Stored items:
>>>>
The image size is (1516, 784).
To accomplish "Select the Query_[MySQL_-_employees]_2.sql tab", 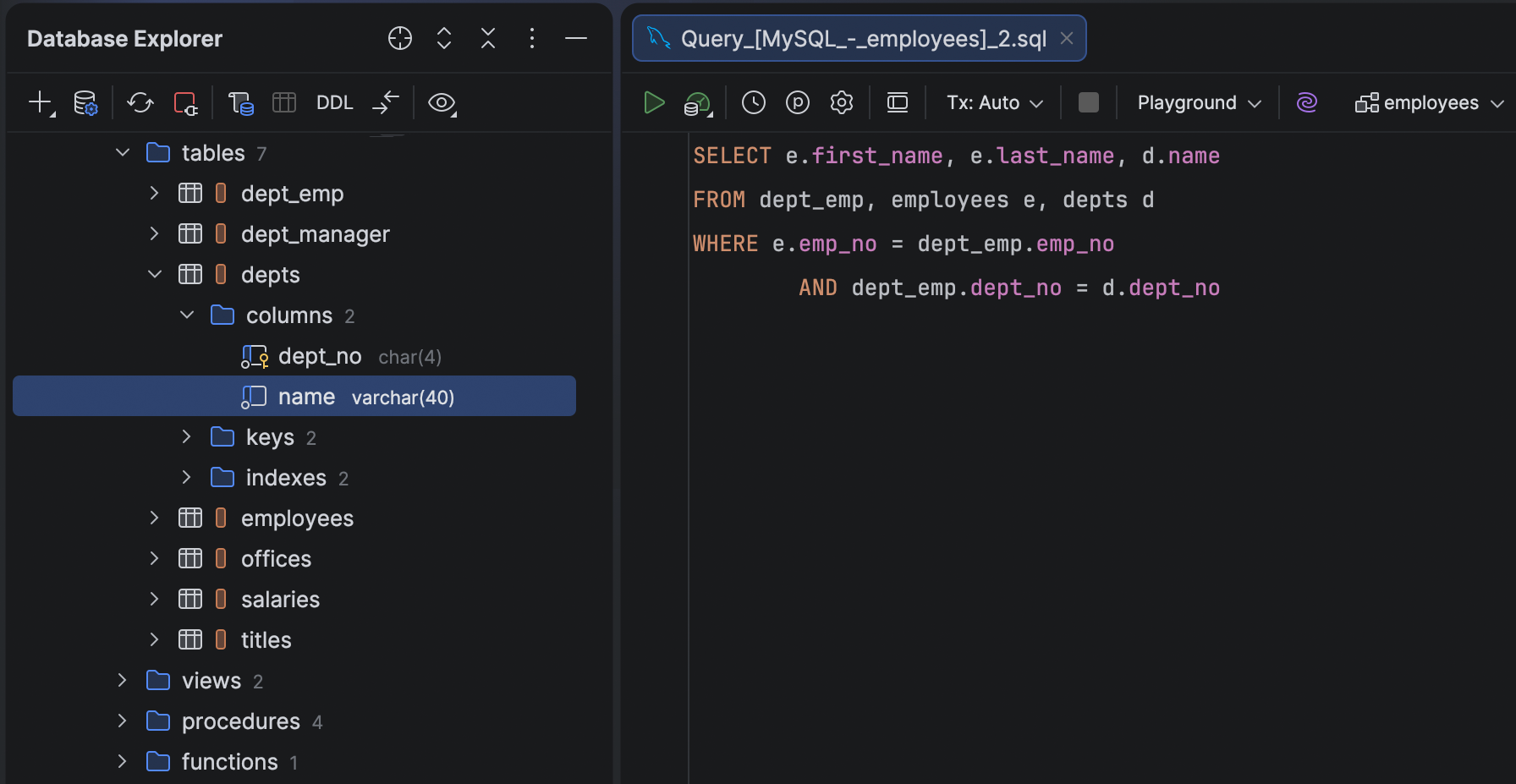I will pyautogui.click(x=861, y=39).
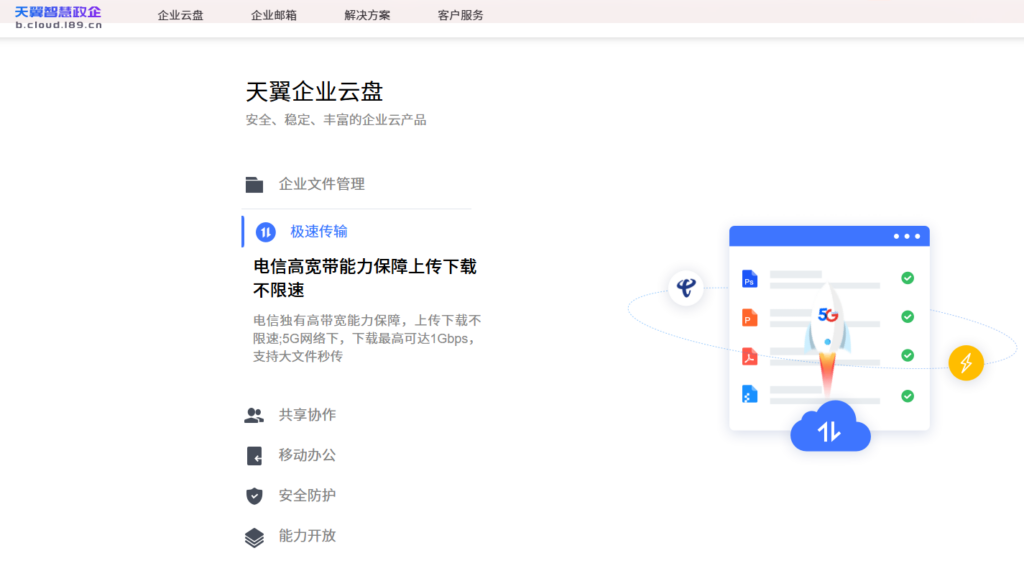This screenshot has height=584, width=1024.
Task: Toggle the green checkmark on the first file row
Action: click(x=906, y=280)
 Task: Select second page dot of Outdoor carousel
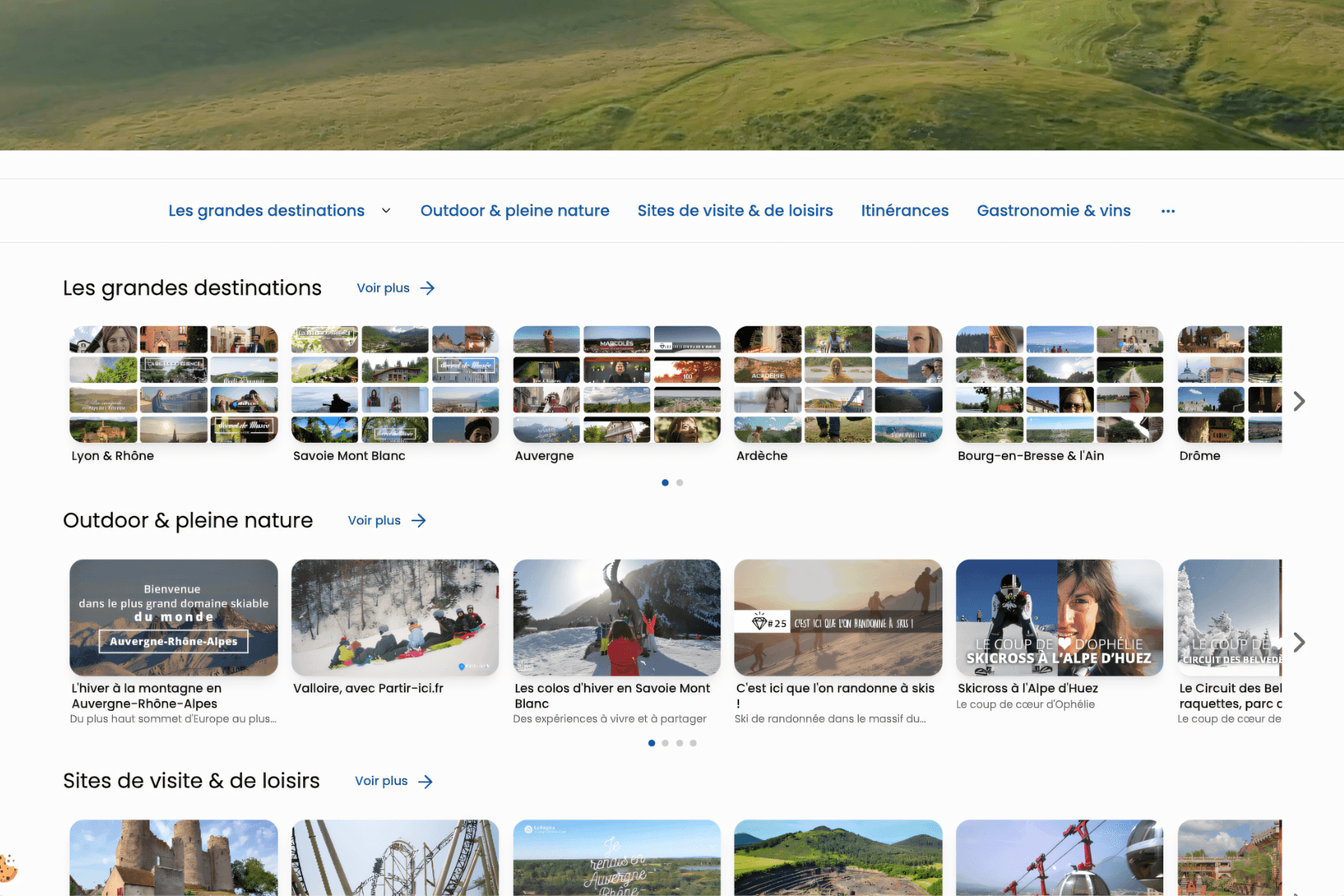(665, 743)
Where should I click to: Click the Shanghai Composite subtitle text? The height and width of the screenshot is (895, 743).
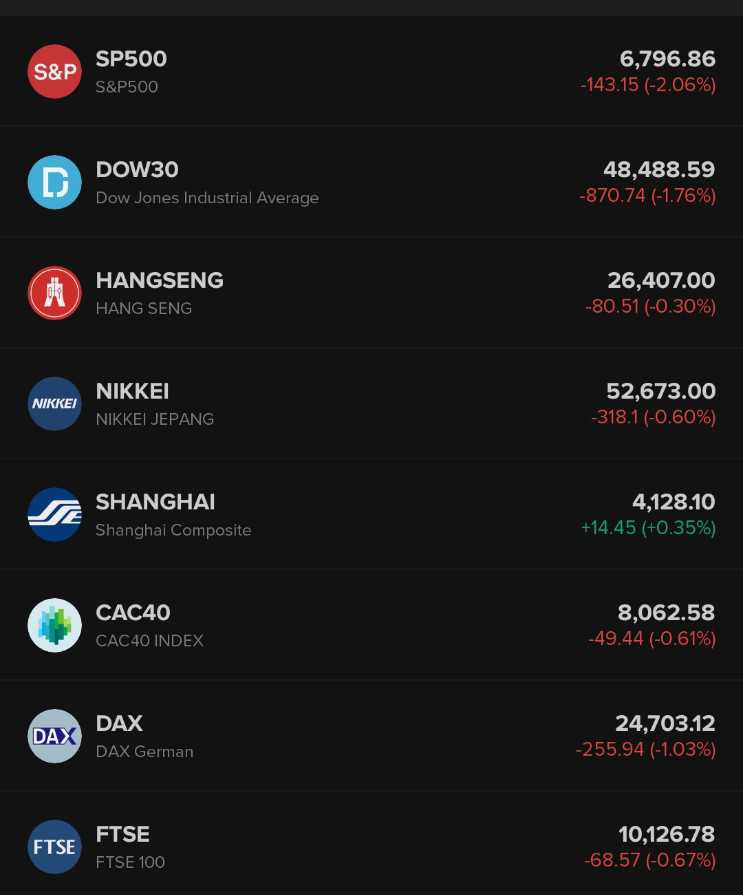[x=173, y=530]
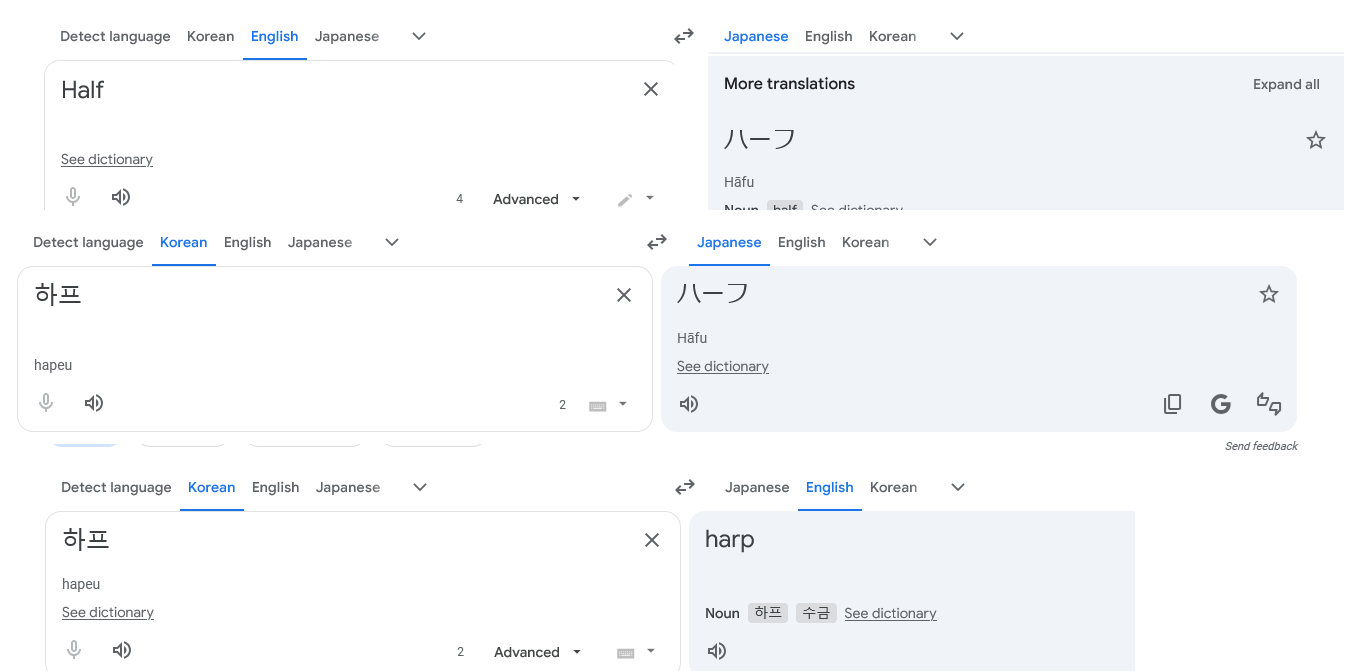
<<<<
> [What to work on] Retype, word for word, the lines from the one with "Where should I" through the last line of the entries above, and only those lines. Leave pictures out.

> [Result for this exercise]
Where should I click to: Click the Shanghai Composite subtitle text? The height and width of the screenshot is (895, 743).
[x=173, y=530]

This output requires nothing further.